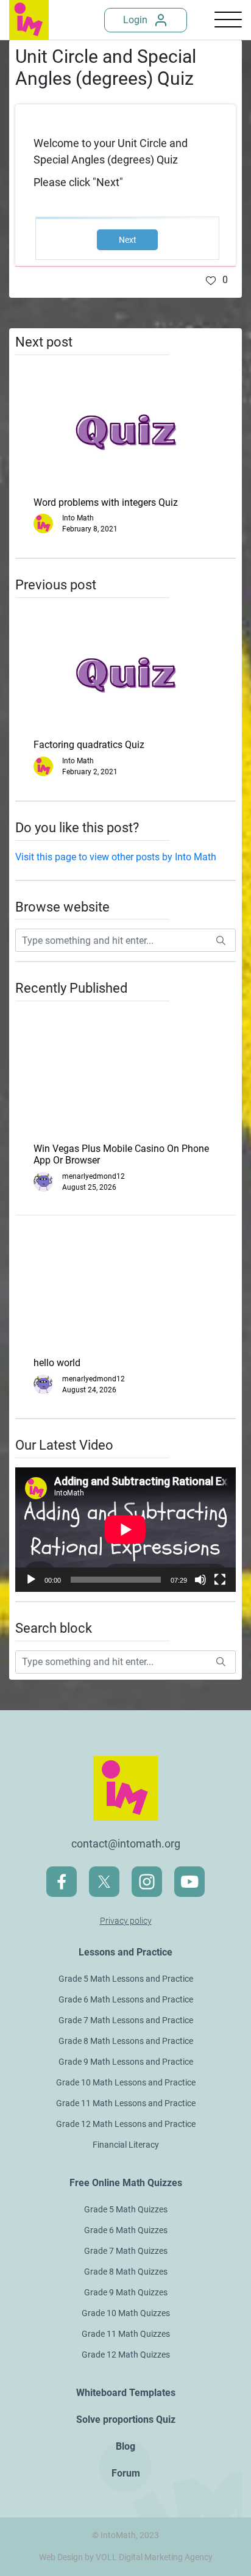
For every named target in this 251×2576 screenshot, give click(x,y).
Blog (125, 2446)
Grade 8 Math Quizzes (126, 2271)
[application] (125, 1529)
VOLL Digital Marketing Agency (154, 2557)
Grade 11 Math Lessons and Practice (126, 2103)
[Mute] (200, 1580)
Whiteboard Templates (125, 2392)
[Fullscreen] (220, 1580)
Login (135, 20)
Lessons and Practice (125, 1952)
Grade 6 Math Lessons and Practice (125, 1999)
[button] (217, 280)
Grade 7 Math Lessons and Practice (125, 2020)
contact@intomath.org (125, 1843)
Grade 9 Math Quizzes (126, 2292)
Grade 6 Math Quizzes (126, 2230)
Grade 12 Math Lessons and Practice (126, 2124)
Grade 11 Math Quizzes (126, 2334)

********************

**Try it**
I would like the data copied exactly as it stands, with no pictures included.

**Task solution**
For every named target in this 251×2576 screenshot, give click(x,y).
Blog (125, 2446)
Grade 8 Math Quizzes (126, 2271)
[application] (125, 1529)
VOLL Digital Marketing Agency (154, 2557)
Grade 11 Math Lessons and Practice (126, 2103)
[Mute] (200, 1580)
Whiteboard Templates (125, 2392)
[Fullscreen] (220, 1580)
Login (135, 20)
Lessons and Practice (125, 1952)
Grade 6 Math Lessons and Practice (125, 1999)
[button] (217, 280)
Grade 7 Math Lessons and Practice (125, 2020)
contact@intomath.org (125, 1843)
Grade 9 Math Quizzes (126, 2292)
Grade 6 Math Quizzes (126, 2230)
Grade 12 Math Lessons and Practice (126, 2124)
Grade 11 Math Quizzes (126, 2334)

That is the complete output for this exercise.